График напоминает нам о чудовищной разрушительности двух мировых войн. Эти войны не были ни шагами по лестнице, ни колебанием маятника — это высоченные пики, вздымающиеся над ухабистыми низинами. После Второй мировой уровень смертности в ходе боевых действий резко упал (во время нее этот уровень доходил до 300 на 100 000 человек в год) и с тех пор никогда больше так высоко не поднимался.
Внимательный читатель заметит спад внутри спада — от нескольких мелких пиков в первое послевоенное десятилетие до низменностей настоящего времени. Давайте рассмотрим этот тренд поближе, распределив все смерти по типам войн, ставших их причиной (рис. 6–2).

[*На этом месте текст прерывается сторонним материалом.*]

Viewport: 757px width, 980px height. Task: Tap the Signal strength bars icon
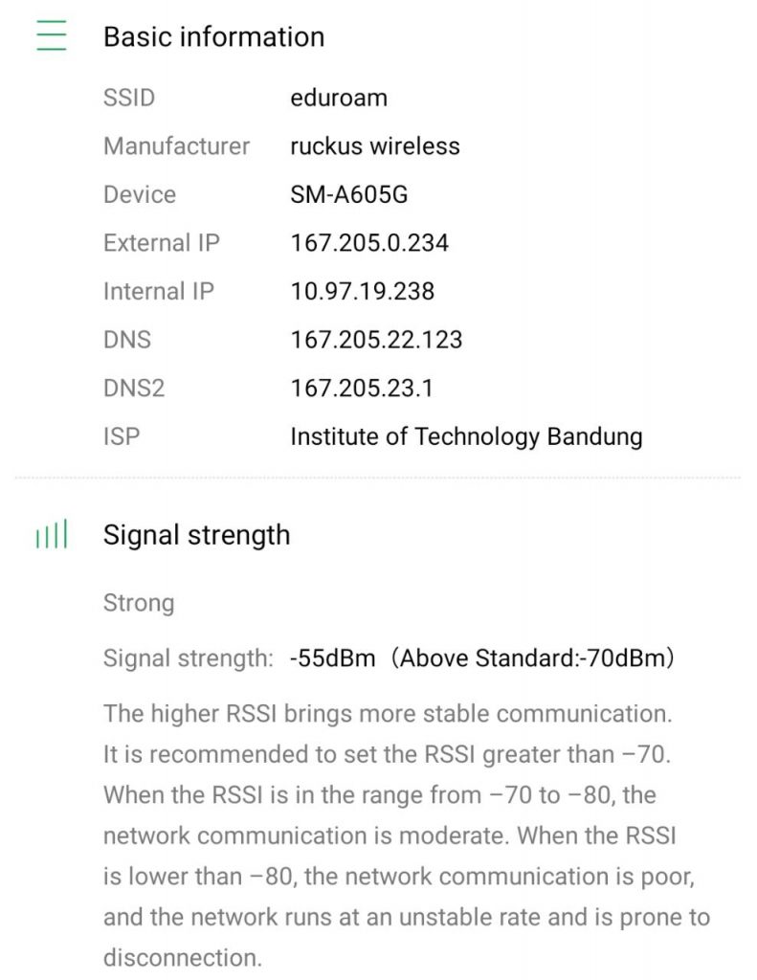(x=52, y=536)
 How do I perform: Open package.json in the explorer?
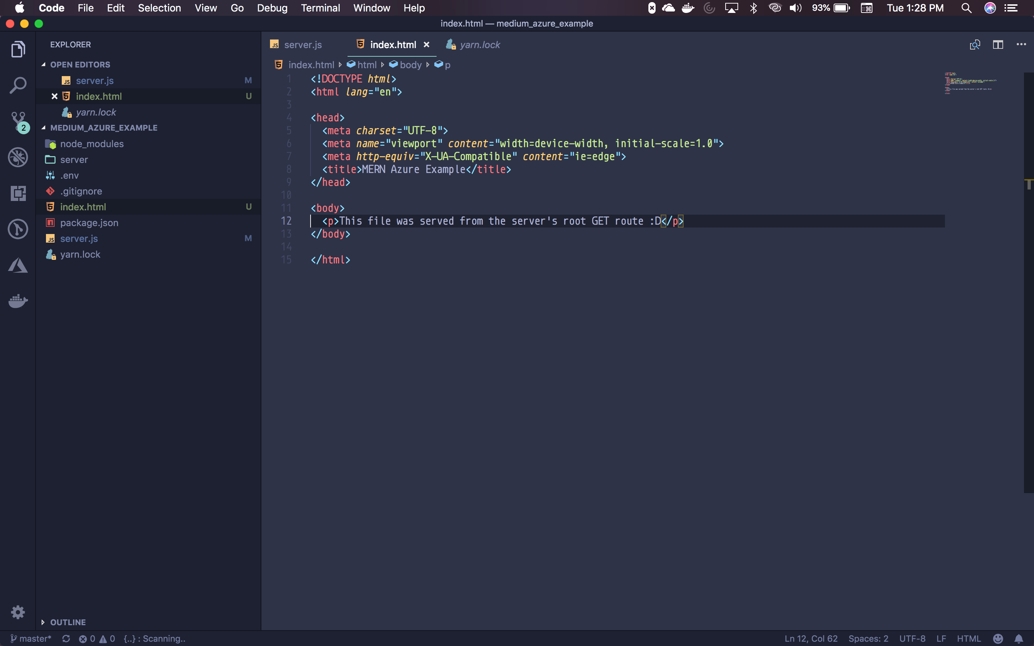(89, 223)
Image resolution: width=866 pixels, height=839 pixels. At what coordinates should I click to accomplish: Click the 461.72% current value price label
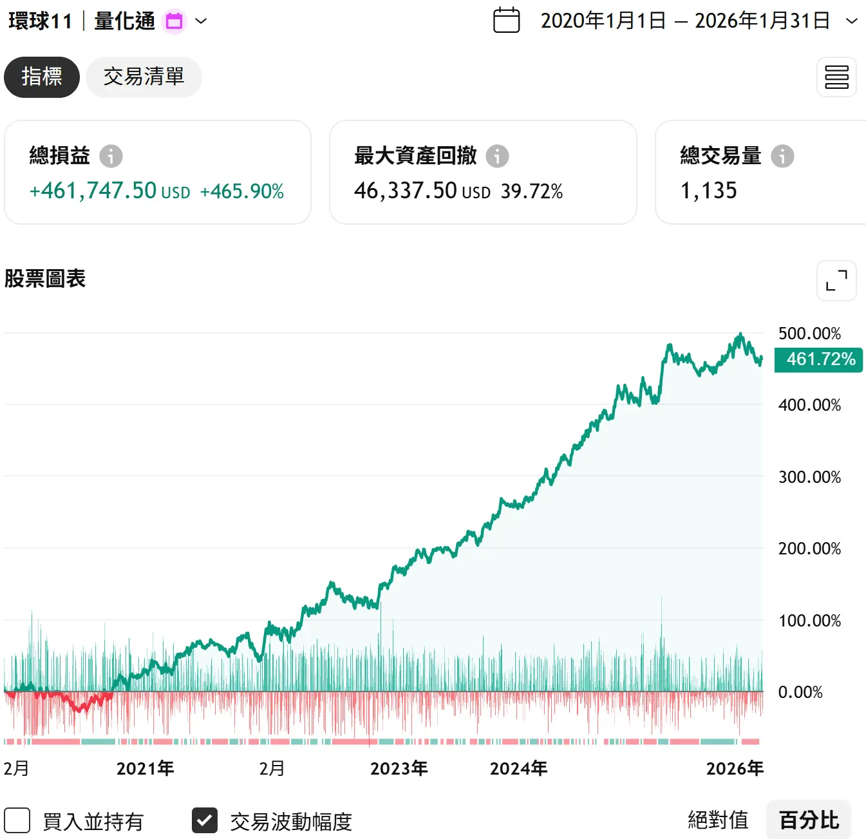tap(819, 359)
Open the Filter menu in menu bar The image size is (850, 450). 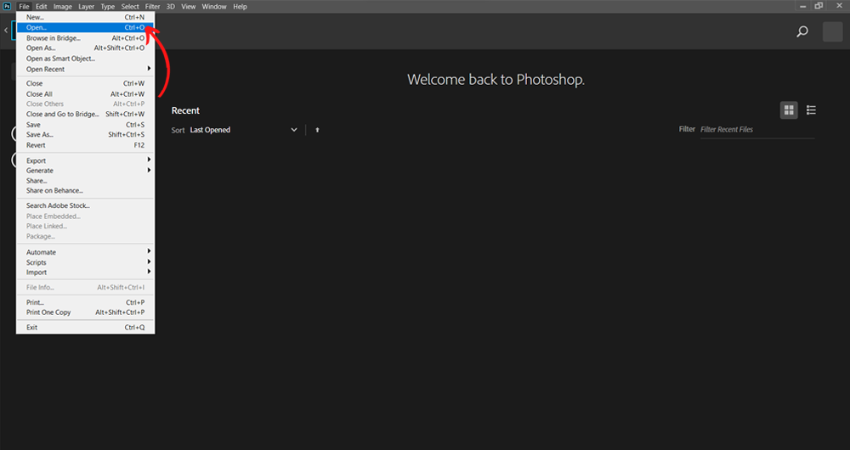[152, 6]
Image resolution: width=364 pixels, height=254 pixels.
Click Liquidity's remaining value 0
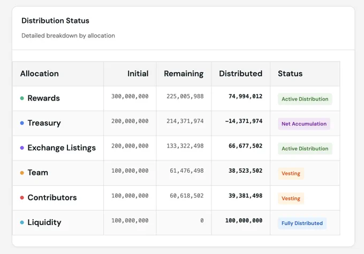[x=202, y=220]
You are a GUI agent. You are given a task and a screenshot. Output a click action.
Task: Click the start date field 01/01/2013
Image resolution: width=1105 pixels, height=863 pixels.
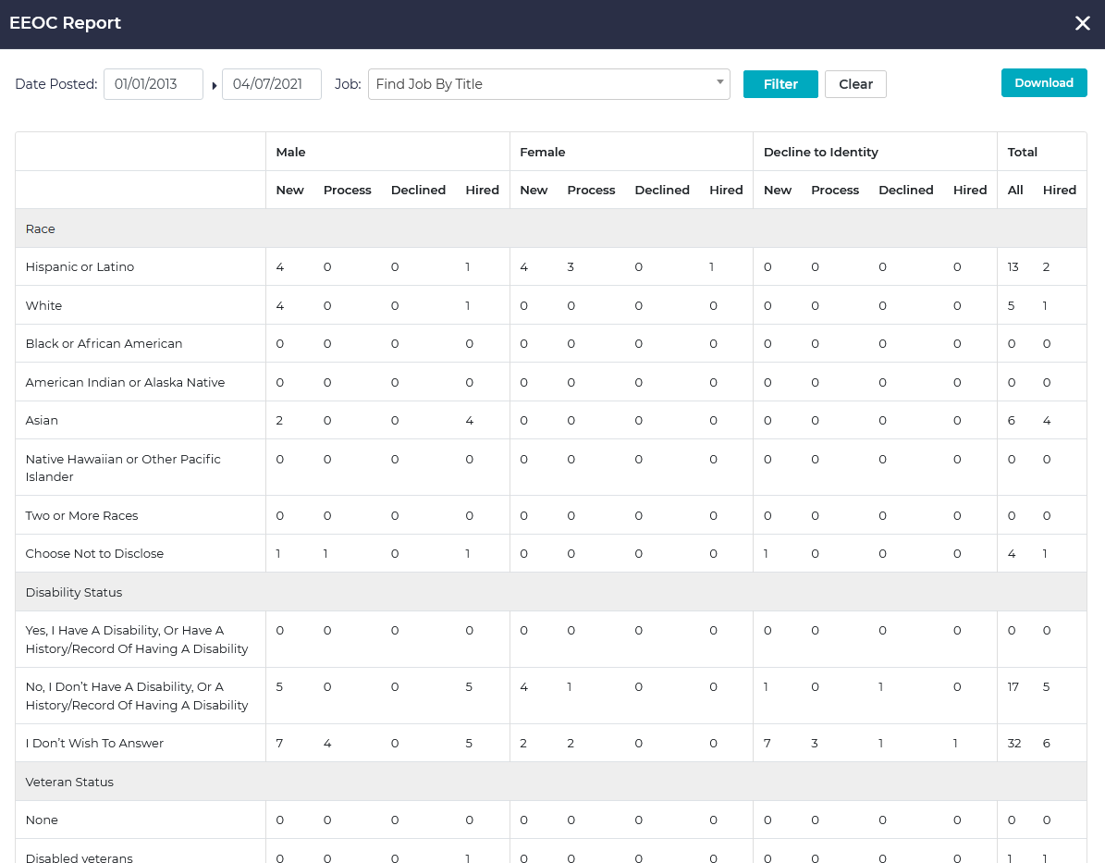tap(153, 84)
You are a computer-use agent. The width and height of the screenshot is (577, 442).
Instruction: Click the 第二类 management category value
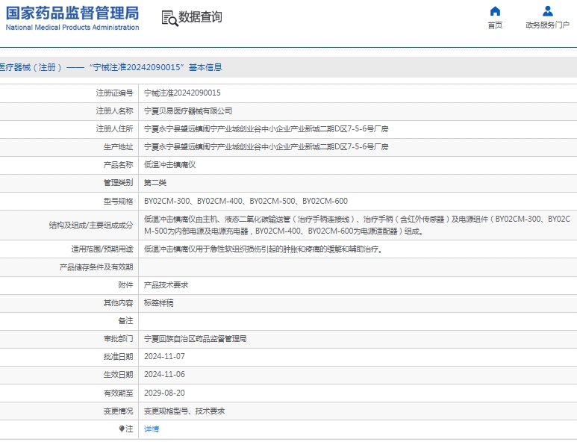coord(155,183)
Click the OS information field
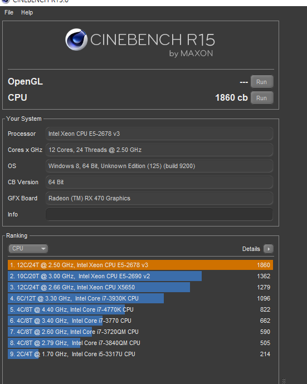307x384 pixels. (159, 166)
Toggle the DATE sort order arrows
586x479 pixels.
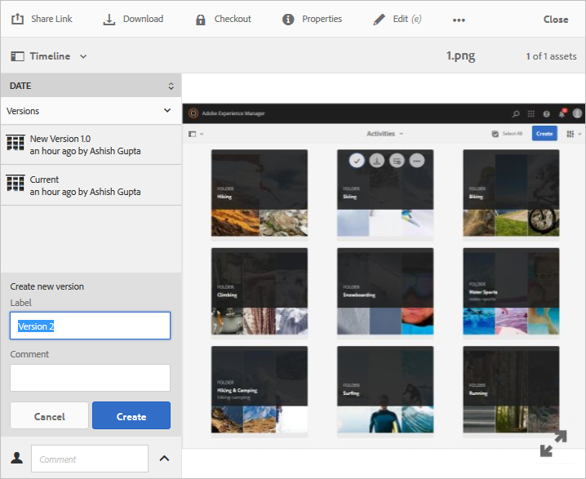171,86
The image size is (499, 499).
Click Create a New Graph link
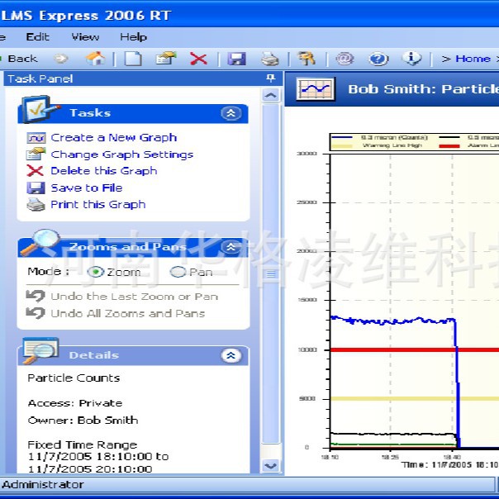pos(113,138)

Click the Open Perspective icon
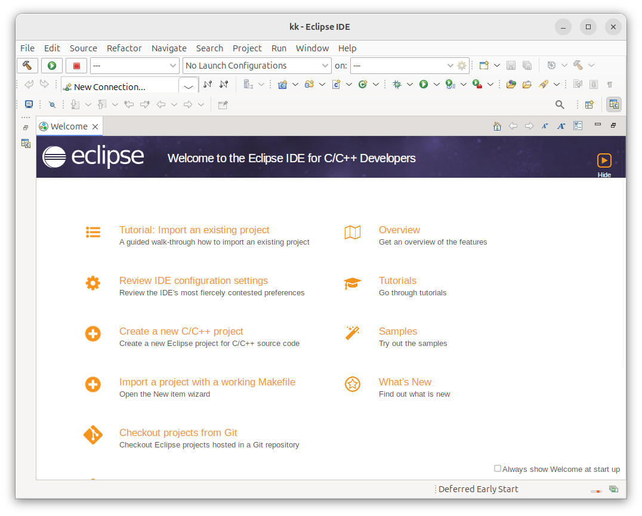click(589, 104)
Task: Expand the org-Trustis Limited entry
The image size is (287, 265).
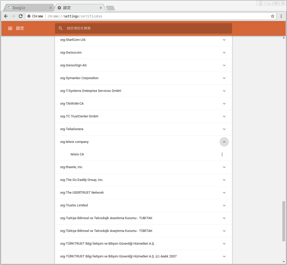Action: pyautogui.click(x=224, y=205)
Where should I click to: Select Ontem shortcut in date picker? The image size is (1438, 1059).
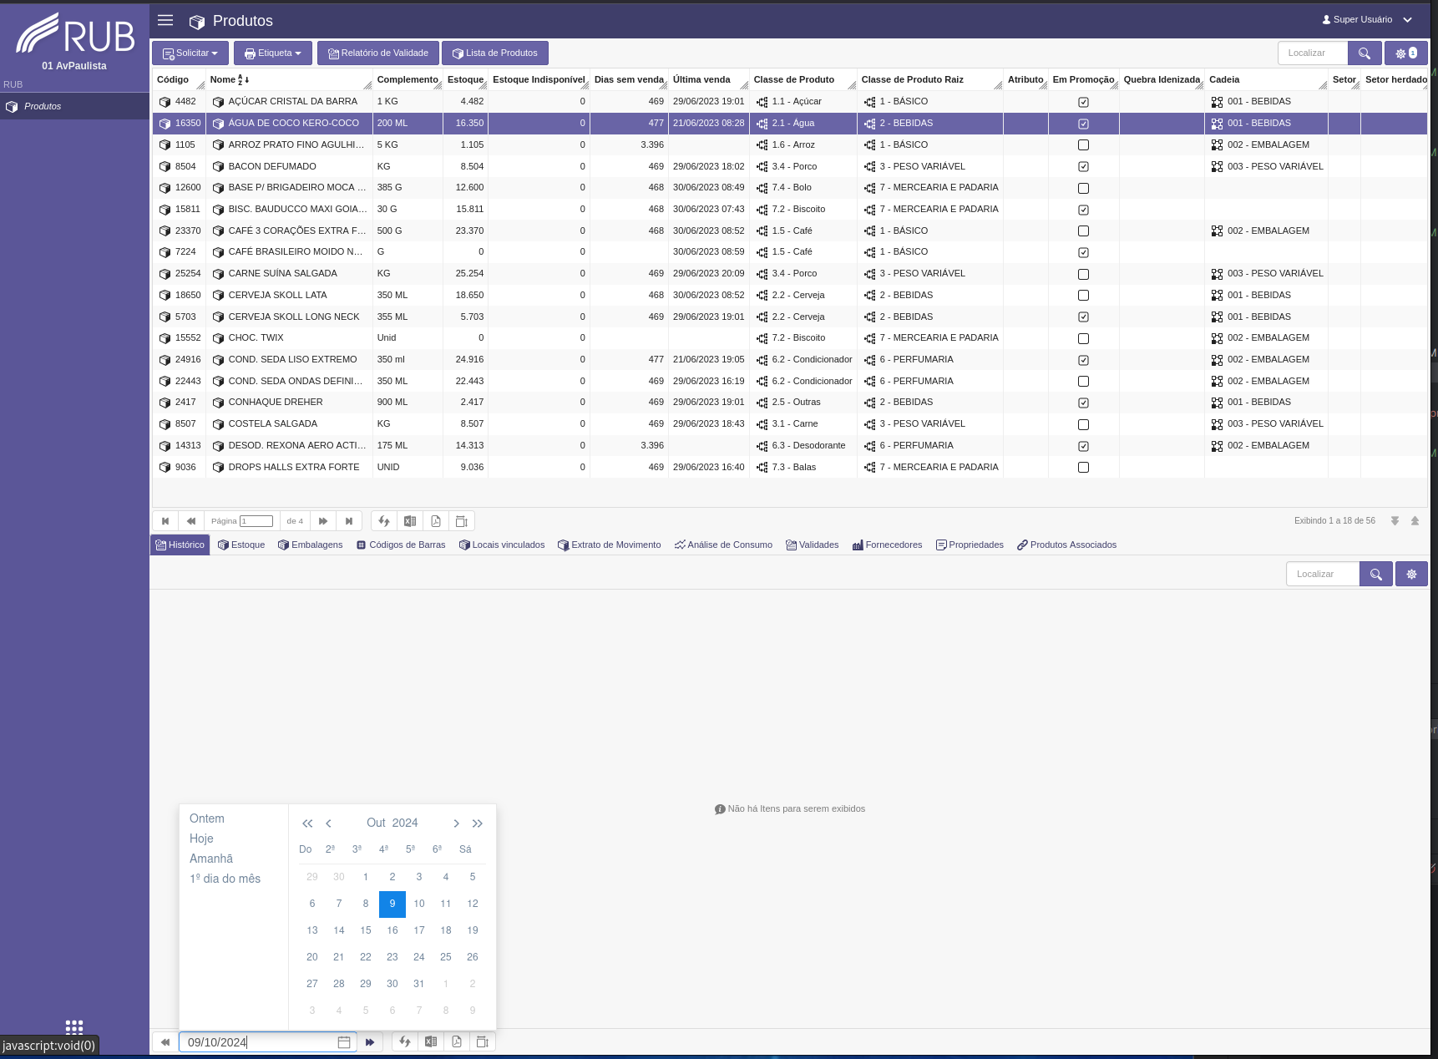click(x=207, y=818)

На этой диаграмме толщина каждого слоя показывает уровень прямой смертности для конкретного вида конфликта с участием государства, а высота набора слоев отражает суммарный уровень смертности во всех конфликтах данного года. Для начала посмотрим на диаграмму в целом. Хотя резкий спад, случившийся после Второй мировой войны, остался «за кадром», ясно видно, что число погибших в ходе боевых действий за последние 60 лет постепенно снижается, к первой декаде XXI в. превратившись в исчезающе тонкую нить. Даже при том что на это десятилетие пришелся 31 вооруженный конфликт (включая Ирак, Афганистан, Чад, Шри-Ланку и Судан), оно показывает поразительно низкий уровень прямой смертности: около 0,5 на 100 000 в год, что ниже уровня убийств даже в самых миролюбивых обществах[761]. Значения, конечно, занижены, так как включают только зафиксированные смерти, но то же самое верно и для всего временно́го ряда в целом. Даже если мы умножим эти показатели на пять, они все равно будут значительно ниже среднего уровня убийств в мире (8,8 на 100 000 в год)[762]. В абсолютных цифрах ежегодное число погибших в войнах упало более чем на 90 % — от 500 000 в год в конце 1940-х до примерно 30 000 в год в начале 2000-х гг. Хотите — верьте, хотите — нет, но с глобальной, исторической и математической точки зрения мечта сочинителей песен протеста 1960-х стала реальностью: мир (почти) положил конец войнам.
А теперь давайте вернемся к реальности и рассмотрим изменения поближе — категория за категорией. Мы можем начать с бледного участка слева внизу — он представляет войны, которые полностью исчезли с лица земли: экстрагосударственные или колониальные. Война, в которой великая держава пытается сохранить за собой колонию, может быть весьма разрушительна — в качестве примера приведу попытки Франции удержать Вьетнам между 1946 и 1954 гг. (375 000 прямых смертей) и Алжир между 1954 и 1962 гг. (182 500 прямых смертей)[763]. После «величайшей передачи власти в истории» этот вид войн больше не существует.